Angesichts der aktuellen Hitzewelle könnte ein Urteil des Sozialgerichts Mainz dazu führen, dass Nachrüstungen von Raumklimageräten einen starken Schub bekommen. Das Gericht hatte eine Pflegekasse dazu verurteilt, sich an den Kosten für den Einbau einer Klimaanlage in der Wohnung einer pflegebedürftigen Frau zu beteiligen.

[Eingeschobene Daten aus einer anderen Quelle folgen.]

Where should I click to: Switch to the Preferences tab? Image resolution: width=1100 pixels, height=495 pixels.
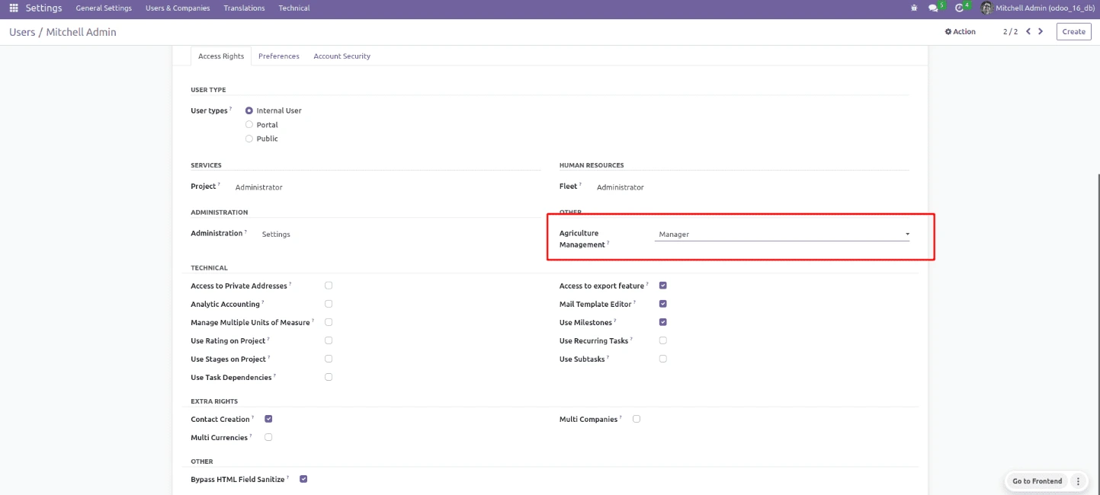tap(278, 56)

Das Urteil des Sozialgerichts Mainz stammt zwar bereits von April 2025, doch angesichts der aktuellen Hitzewelle erhält es neue Brisanz. Auf der Website „Ministerien“ des Landes Rheinland-Pfalz wird der Fall wie folgt geschildert:
Die Klägerin ist pflegebedürftig und lebt in einer Eigentumswohnung in der Mainzer Innenstadt. Da sie sehr hitzeanfällig ist und unter hohen Temperaturen in besonderem Maße leidet, beantragte sie bei ihrer Pflegeversicherung einen Zuschuss für den Einbau einer Klimaanlage in ihrem Schlafzimmer. Generell kann jeder, der einen Pflegegrad hat, von seiner Pflegeversicherung bis zu 4.180 € als Zuschuss für Anpassungsmaßnahmen erhalten, wenn diese die häusliche Pflege in der Wohnung ermöglichen oder sogar erleichtern oder eine möglichst selbstständige Lebensführung der pflegebedürftigen Person wiederherstellen.
Die Pflegeversicherung lehnte den Antrag der Klägerin mit der Begründung ab, diese Maßnahme sei “unwirtschaftlich”. Daraufhin zog die Pflegebedürftige vor das Sozialgericht Mainz, und dieses gab ihr Recht. Nach Auffassung des Gerichts waren die Kriterien für eine Verbesserung des Wohnumfelds erfüllt. Denn nicht nur falle es den Pflegepersonen leichter, in einem wohltemperierten Raum ihre Arbeit zu verrichten und die Frau zu betreuen. Auch sie selbst profitiere von dem Einbau des Geräts, weil das Klimagerät für einen erholsameren Nachtschlaf sorge und sich damit positiv auf ihren Gesundheitszustand auswirke.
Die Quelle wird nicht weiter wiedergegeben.